TEXTO DE ORIGEM:
────────────────────
Foi muito difícil, a gente não tinha experiência. O que eu fiz foi transformar a tristeza que senti em força para procurar meios para que Clara se desenvolvesse da melhor forma possível.

Eu olhava pra ela, linda, e sabia que minha filha merecia ter uma oportunidade. Então, Carlos e eu passamos a trabalhar em cima do que ela podia fazer. Dar sempre oportunidades a ela e não subestimá-la, contando sempre que Clara vai conseguir.

Nesse contexto surgiu o Livox. Foi quando a gente viu a necessidade dela de comunicação. Clara ficava muito frustrada por não poder se comunicar. Ela tem o potencial cognitivo muito bom, mas o corpo não obedece.

Foi quando Carlos teve a ideia de fazer um software para que ela pudesse se comunicar por meio do tablet. A gente foi trabalhando junto para fazer isso acontecer.

As primeiras vezes que nos comunicamos com ela via Livox foram de muita emoção. Teve uma história impressionante. Perguntei a Clara se ela ficava triste, se tinha consciência de que não podia brincar no chão ou andar. Ela disse, usando o dispositivo, que não ficava triste, mas que gostaria.

Respostas que fui tirando dela, com um sim e não, bem no começo do desenvolvimento do Livox.

Foi maravilhoso ver o nível de consciência que ela tem, vendo minha filha responder uma pergunta complexa. Saber que ela era feliz, que ela gostaria de andar.

Ela escolhe o que vai comer por meio de figurinhas na tela do tablet. Mas começamos também a ver as necessidades não só de alimentação. Conseguimos tirar o que ela sente e pensa.
────────────────────
Copie, sem alterações, o trecho do relato sobre o Livox que vai de "Eu olhava pra" a "corpo não obedece.".

DADOS:
────────────────────
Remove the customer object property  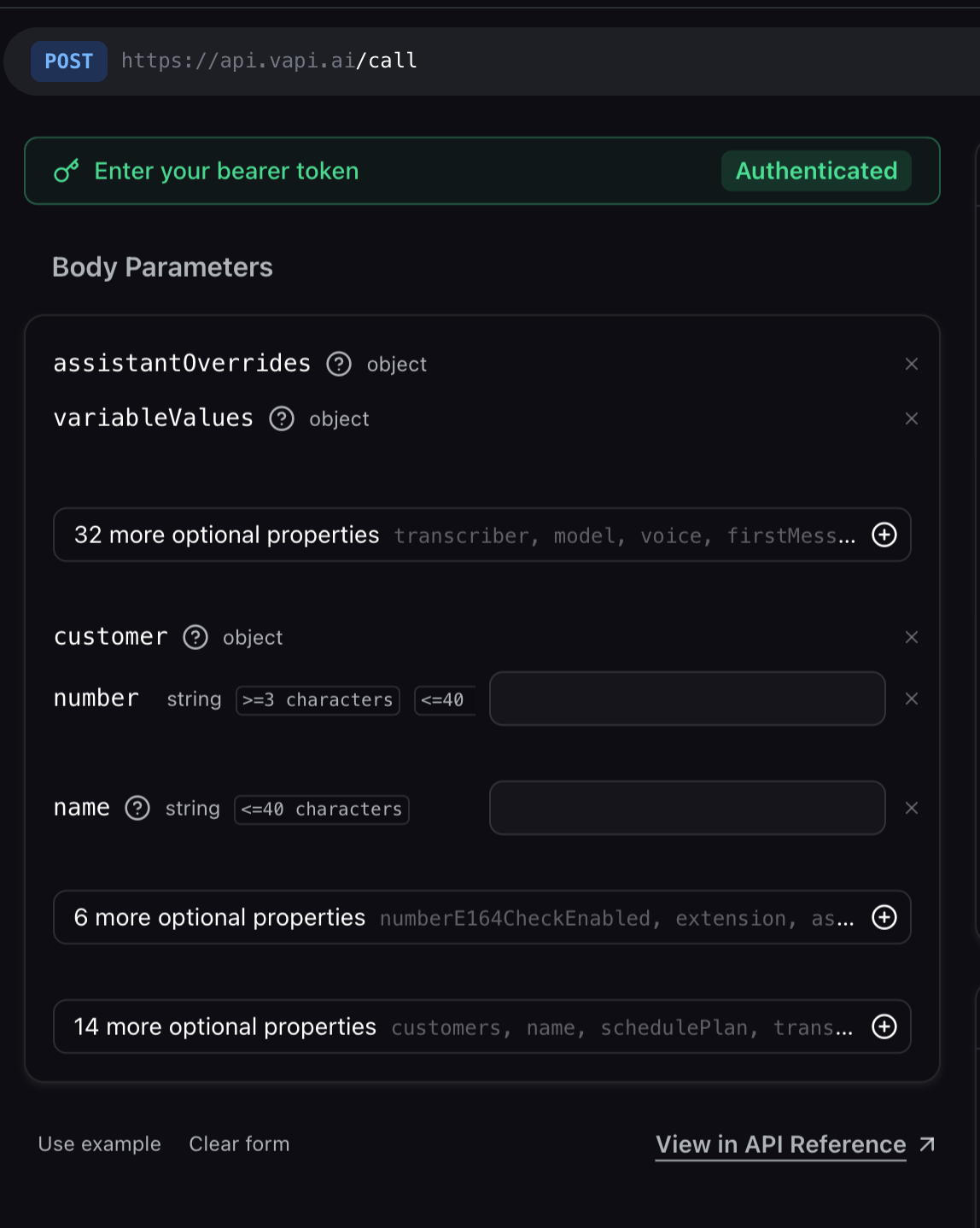[912, 637]
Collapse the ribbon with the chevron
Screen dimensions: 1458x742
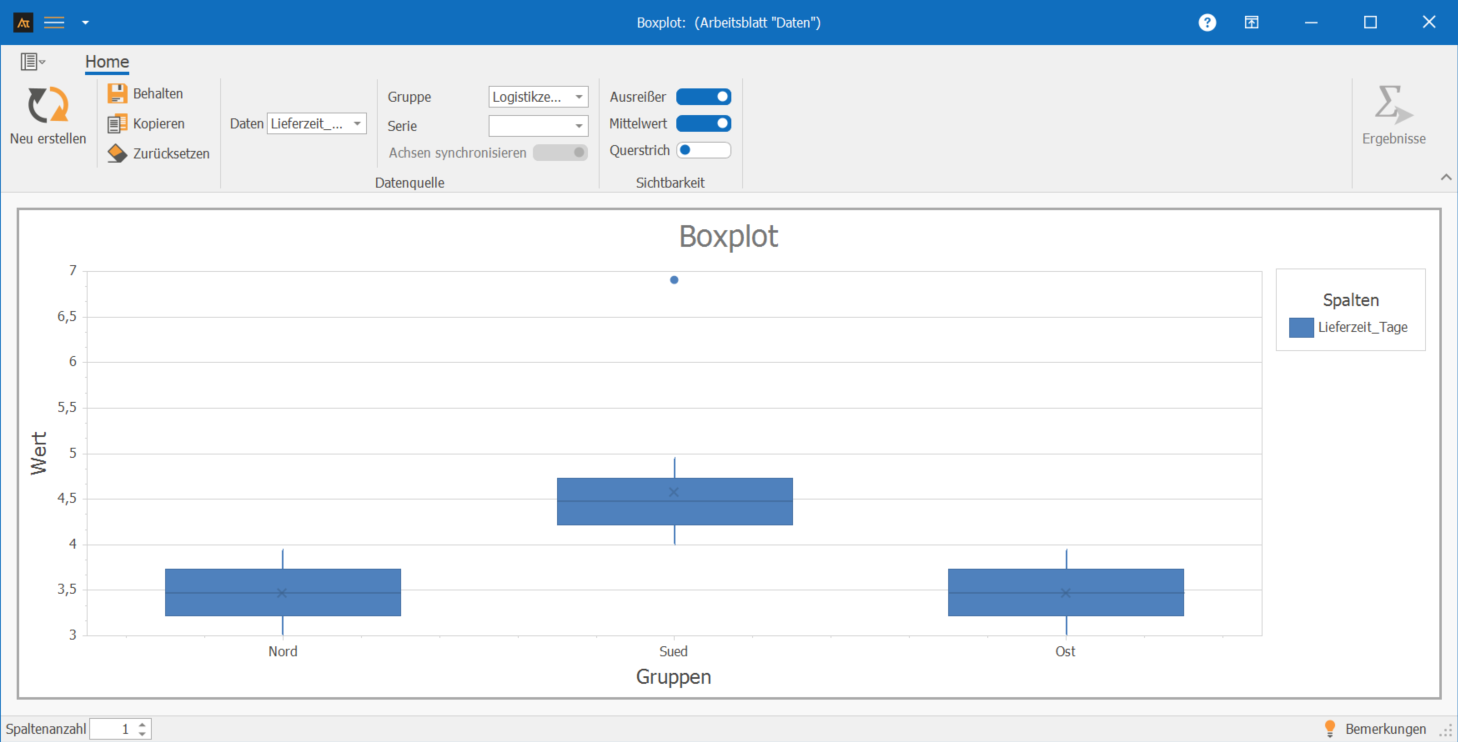1445,177
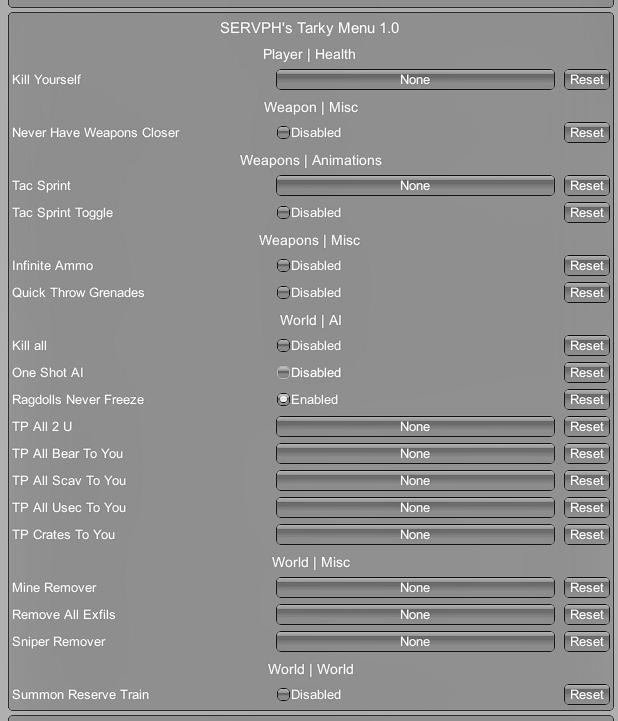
────────────────────
RESPOSTA:
Eu olhava pra ela, linda, e sabia que minha filha merecia ter uma oportunidade. Então, Carlos e eu passamos a trabalhar em cima do que ela podia fazer. Dar sempre oportunidades a ela e não subestimá-la, contando sempre que Clara vai conseguir.

Nesse contexto surgiu o Livox. Foi quando a gente viu a necessidade dela de comunicação. Clara ficava muito frustrada por não poder se comunicar. Ela tem o potencial cognitivo muito bom, mas o corpo não obedece.